Ubicomp Tutorial on SOlving the Activity Recognition problem (SOAR)

Self-supervised and multi-modal recognition of activities from wearable sensors

 

TUTORIAL DATE: October 9 2023 FROM 9 AM - 12:30 PM at ubicomp 2023

Overview of the tutorial

Feature extraction lies at the core of Human Activity Recognition (HAR): the automated inference of what activity is being performed. Traditionally, the HAR community used statistical metrics and distribution-based representations to summarize the movement present in windows of sensor data into feature vectors. More recently, learned representations have been used successfully in lieu of such handcrafted and manually engineered features. In particular, the community has shown substantial interest in self-supervised methods, which leverage large-scale unlabeled data to first learn useful representations that are subsequently fine-tuned to the target applications. In this tutorial, we focus on representations for single-sensor and multi-modal setups, and go beyond the current de facto of learning representations.

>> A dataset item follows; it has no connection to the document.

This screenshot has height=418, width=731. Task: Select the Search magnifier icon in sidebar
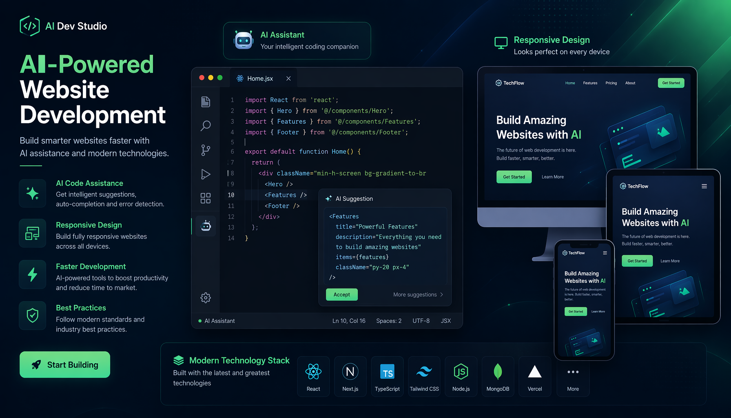[x=206, y=126]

We also discuss the economic use of existing representations, specifically via transfer learning and domain adaptation. The proposed tutorial will introduce state-of-the-art methods for representation learning in HAR, and provide a forum for researchers from mobile and ubiquitous computing to not only discuss the current state of the field but to also chart future directions for the field itself, including answering what it would take to finally solve the activity recognition problem.

 Tutorial Schedule

The tentative schedule is shown below. 

tutorial schedule

 Team

Harish Haresamudram
Georgia Institute of Technology

Chi Ian Tang
University of Cambridge/
Nokia Bell Labs

Sungho Suh
DFKI and RPTU

Paul Lukowicz
DFKI and RPTU

Thomas Ploetz
Georgia Institute of Technology

 

registration and attendance

Participants can register via the Ubicomp registration link. Early bird registration deadline: July 15 2023. 

 FAQs

Q: How can I register for the tutorial?
A: Please refer to the Ubicomp website for registering.

Q: Who is the intended audience?
A: This is an introductory to intermediate tutorial. Participants will include UbiComp and HCI researchers, industry practitioners, and students. We will expect participants to have familiarity with the basics of machine learning and Python coding. Ideal participants would have experience with coding in notebooks such as Jupyter and Google Colab.

Q: What tools are necessary for the tutorial?
A: We will use Colab notebooks, so bringing laptops and having a Google account are needed to work through the exercises.